-- The problem --
Repeat everything from the line containing "The width and" down to the line containing "This screenshot has width=750, height=468.", both lines included, with no changes.

-- Stored records --

[BEGIN]

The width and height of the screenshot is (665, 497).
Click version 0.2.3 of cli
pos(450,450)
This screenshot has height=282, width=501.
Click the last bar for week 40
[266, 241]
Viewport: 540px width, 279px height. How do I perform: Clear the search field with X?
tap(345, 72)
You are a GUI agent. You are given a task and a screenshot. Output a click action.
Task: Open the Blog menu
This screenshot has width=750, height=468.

[END]
[BEGIN]

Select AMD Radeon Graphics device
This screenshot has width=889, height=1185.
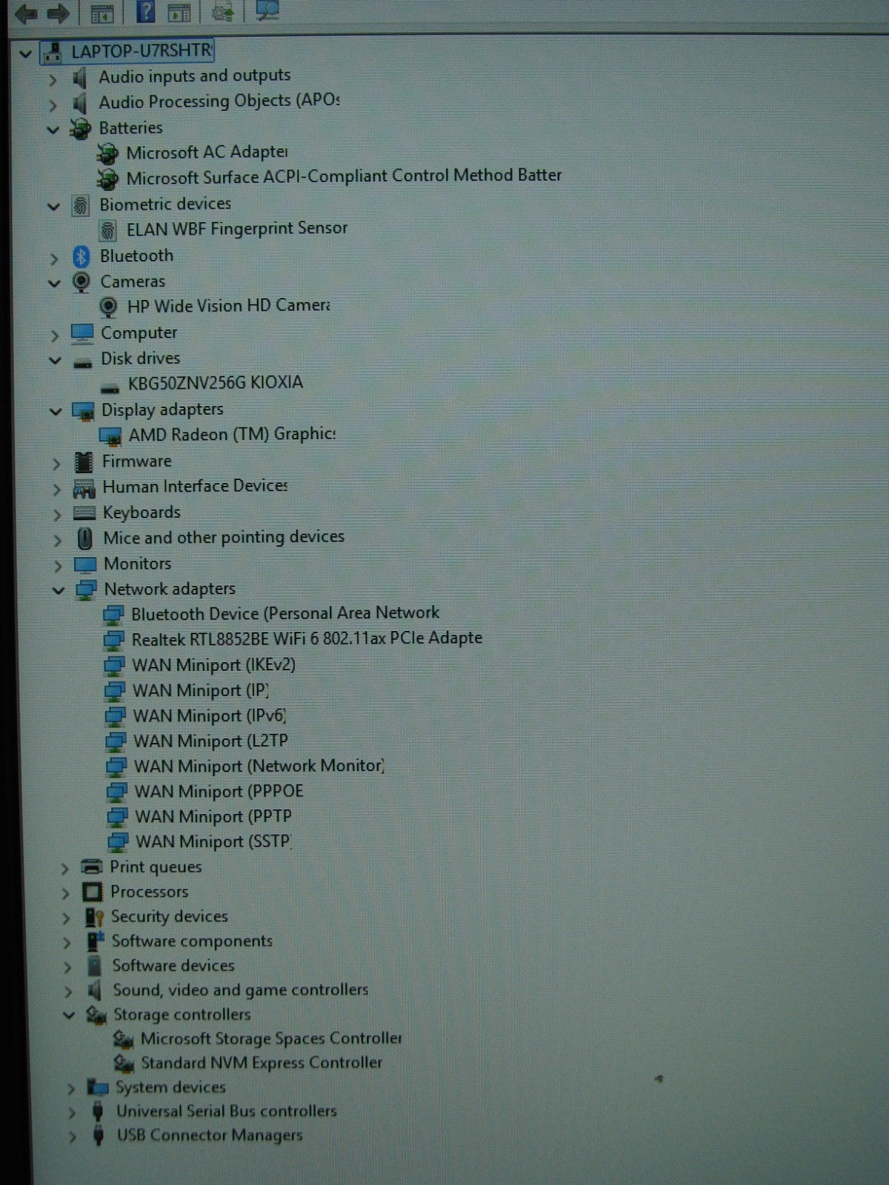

[END]
[BEGIN]

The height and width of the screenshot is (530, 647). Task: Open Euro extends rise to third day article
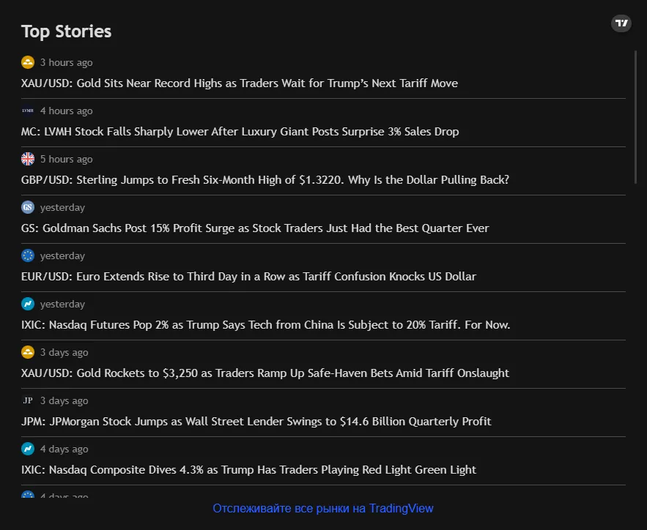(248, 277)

[END]

-- Final answer --
The width and height of the screenshot is (665, 497).
Click version 0.2.3 of cli
pos(450,450)
This screenshot has height=282, width=501.
Click the last bar for week 40
[266, 241]
Viewport: 540px width, 279px height. How do I perform: Clear the search field with X?
tap(345, 72)
You are a GUI agent. You are given a task and a screenshot. Output a click action.
Task: Open the Blog menu
This screenshot has width=750, height=468.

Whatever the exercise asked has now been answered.